Whatever the topic of the conversation, any attempts to forge a new dynamic are valuable.
Ultimately, the goal of this kind of communication is to build trust and to transform a relationship originally based in service and dependence to one of mutuality between adults. Relationships between parents and their adult children have to be founded on respect and the attempt, at least, to see the other fully. To make these changes happen, everyone needs to engage and be willing to enter uncharted territory, together.
What has been most helpful for you in shifting dynamics with your parents and/or children? What do you wish could happen?

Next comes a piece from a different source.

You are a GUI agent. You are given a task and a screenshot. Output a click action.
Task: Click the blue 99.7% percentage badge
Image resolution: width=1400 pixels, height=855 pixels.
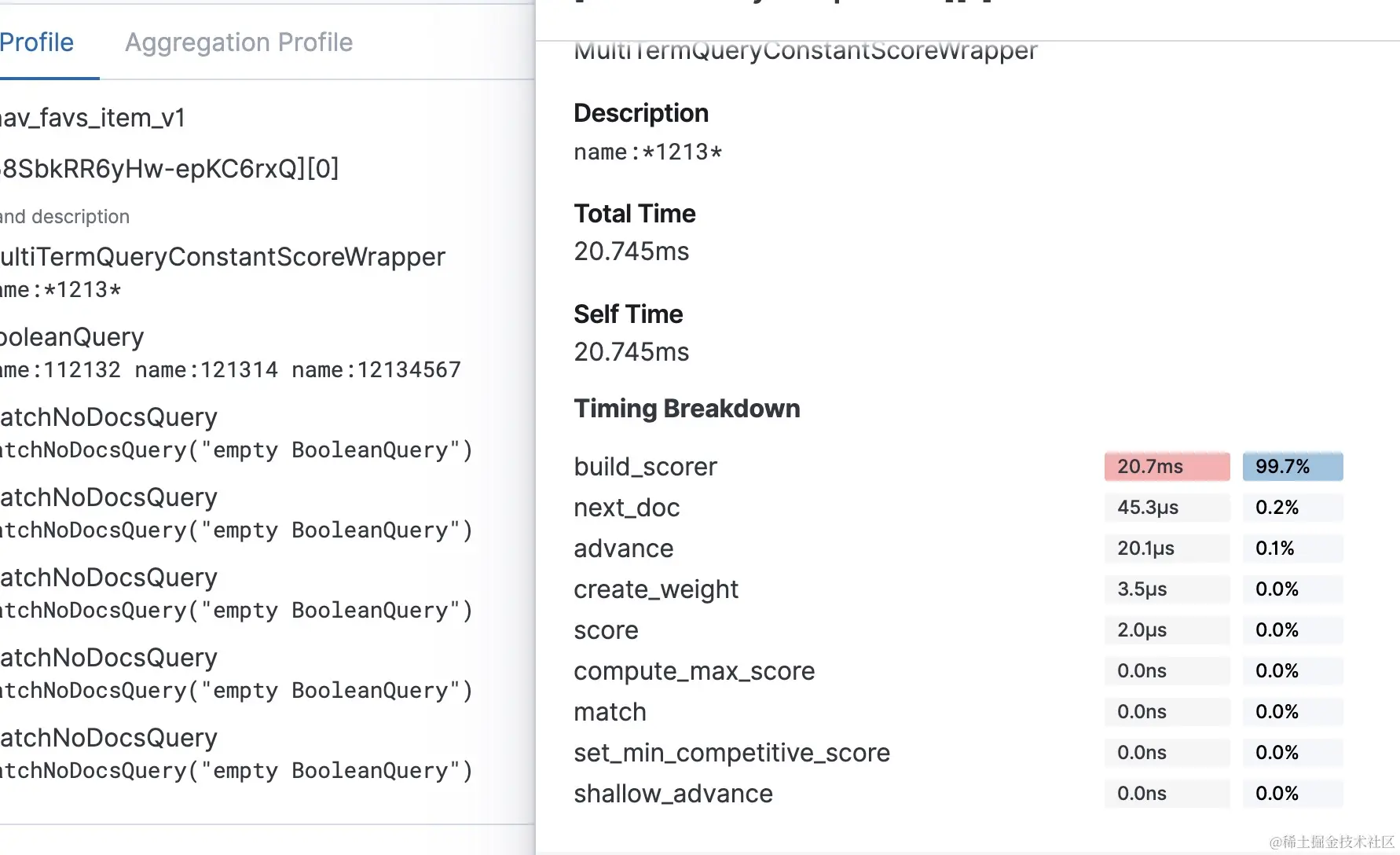(1292, 467)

My Mom took the est training which immediately put us on some new level of communication. We were no longer in the Mother/Daughter roles but as two women who could be straight with one another. This shift was remarkable. But the further shift occurred when she had some cysts removed from her vocal cords and there was a delay in receiving the results of the biopsy. She was upset and imagined she had cancer. My father had been tough and sarcastic with her saying she was being unnecessarily hysterical. I recognized this was his way of dealing with feelings of fear. I called the doctor, gave him hell and demanded a call with results immediately. He complied and she was fine. We both cried from relief as I held her in my arms. She was like a scared little girl. Then I told her to go wash her face, put on some clothes and lipstick and come to dinner with a smile on her face. She listened to me! Then I went downstairs and had a chat with my Dad about his insensitivity to what his wife was going through. He listened to me! When she came down, he hugged her and apologized. That was a day I saw myself as separate and perhaps even more adult than they were. (That was not the first time, but sure was dramatic because of my role as the 'wise parent'!!
Thank you for sharing this Satya.
Being from India, this is a challenge faced by the young adults and the adults in general. Not having separated successfully from our parents, we don't not yet know how to enable our children to be independent adults.
I am a mother myself and it is a work in process as I examine the many ways I may hold my son back and to be open to dialogue within myself and to him so that he can separate and be on his own.